A Cocoon pipeline is defined in a single XML configuration file called a sitemap. In a Cocoon-based Web service, all request handling is controlled by the sitemap. Available pipeline components are divided into the following classes:
- Generators: create SAX events to feed subsequent components.
- Serializers: the terminal component of a pipeline, turn SAX events to formatted output.
- Matchers: perform logical operations to select parts of the pipeline.
- Selectors: perform more complex logical operations than Matchers can.
- Transformers: receive SAX events and conduct XSLT or other transformations creating output SAX events.
- Actions: provide a mechanism for custom programming to manipulate input request data.
- Readers: handle Web requests that do not require XML processing.
XML Pipeline Definition Language at the W3C
Authors at Sun Mincrosystems and nine other organizations active in the use of XML submitted a proposed definition of an XML Pipeline language to the W3C in 2002. This proposal consists mainly of a vocabulary and schema rather than a complete API. So far, the only commercial implementation I have been able to find has been released by Oracle.

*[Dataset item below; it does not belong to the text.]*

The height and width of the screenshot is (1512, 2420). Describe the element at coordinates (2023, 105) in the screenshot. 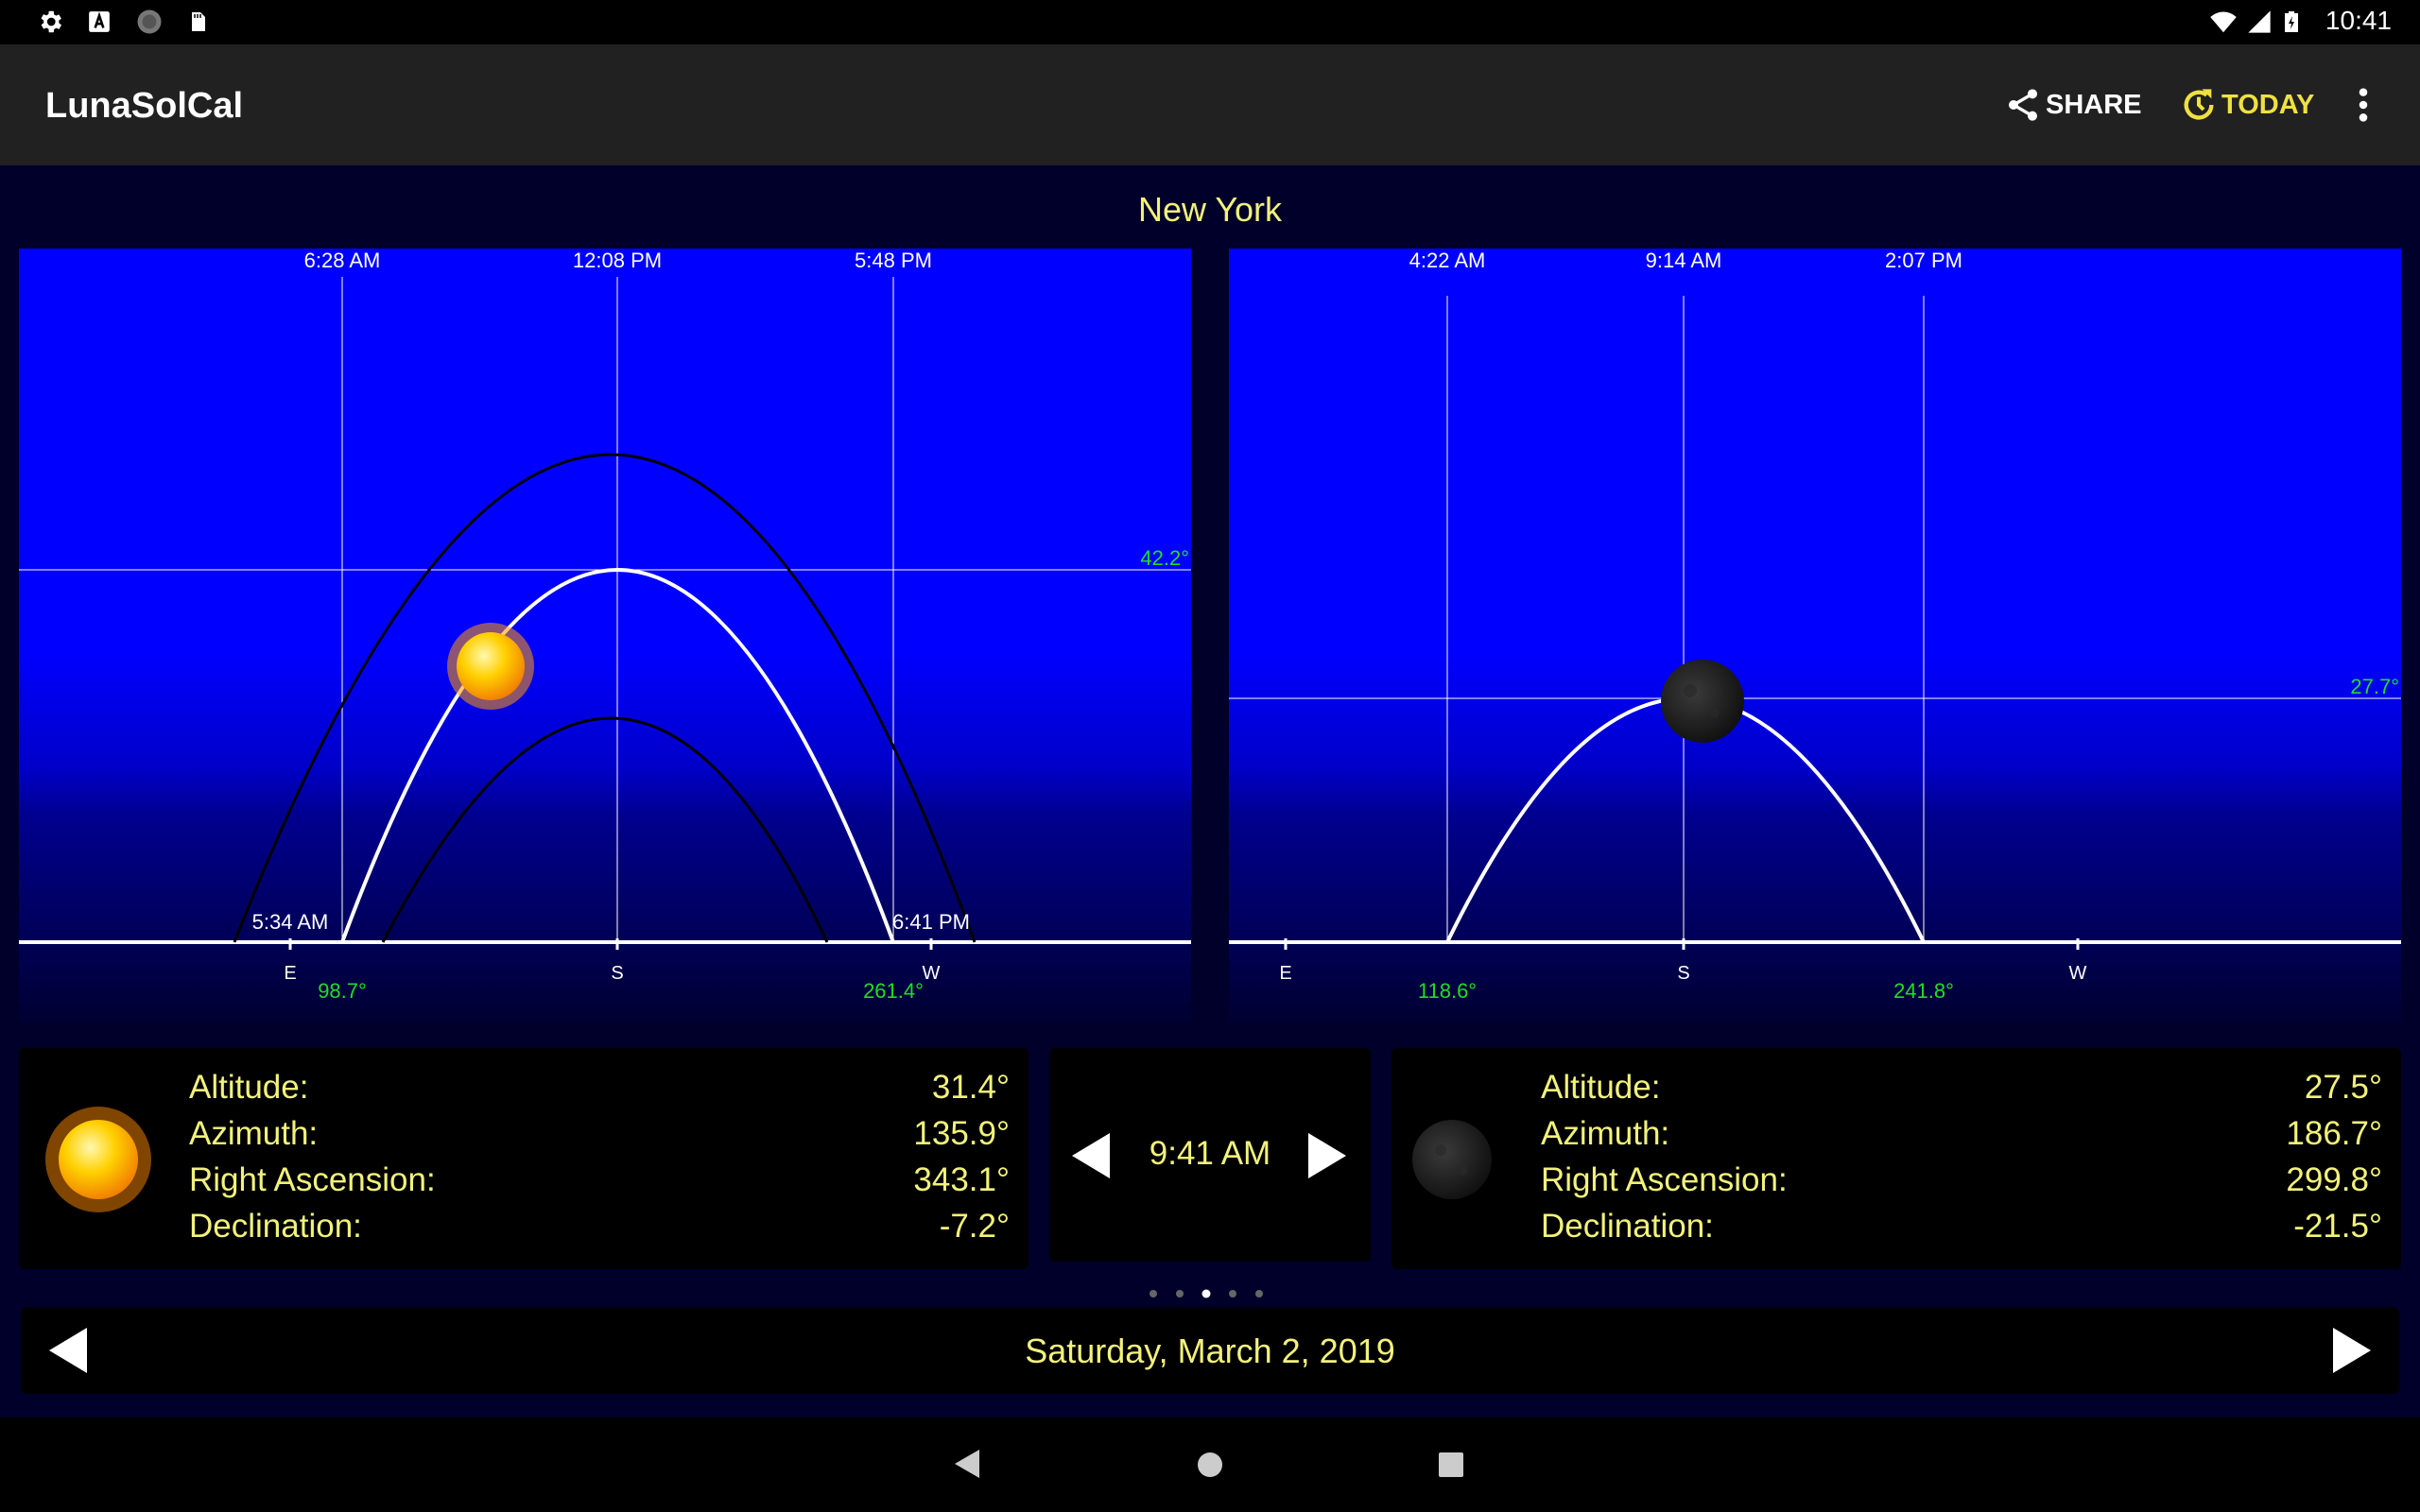

I see `share-icon` at that location.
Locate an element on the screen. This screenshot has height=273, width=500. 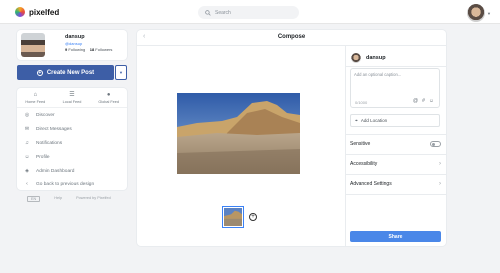
top-navbar: pixelfed ▼ is located at coordinates (250, 12).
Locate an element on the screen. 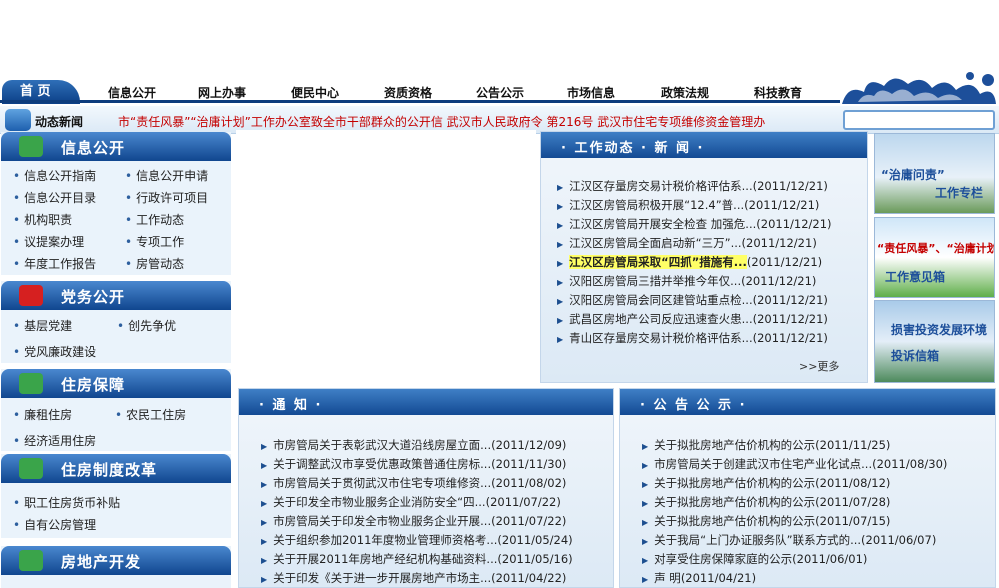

Oracle implementation of XML pipeline
The Oracle XML Developer's Toolkit 10g includes an XML pipeline processor Java implementation that uses the proposed definition language with some slight differences. The supplied processor classes wrap various utility classes in the developer's toolkit so that they can be controlled by a pipeline document.
XML processes that can be controlled by the Oracle pipeline include compression and expansion of XML data streams, application of XPath selection patterns, validation versus a schema and application of XSLT stylesheets.
For turning odd data sources into XML, the ServingXml toolkit appears to be the most highly developed and supported. If your data is already in an XML format, the SmallX toolkit is simpler and has the advantage of integrating with the NetBeans IDE. Cocoon offers a very powerful API, but may be harder to get started with. If you are already using the Oracle Java toolkits, the pipeline processor tools offer a convenient way to get started.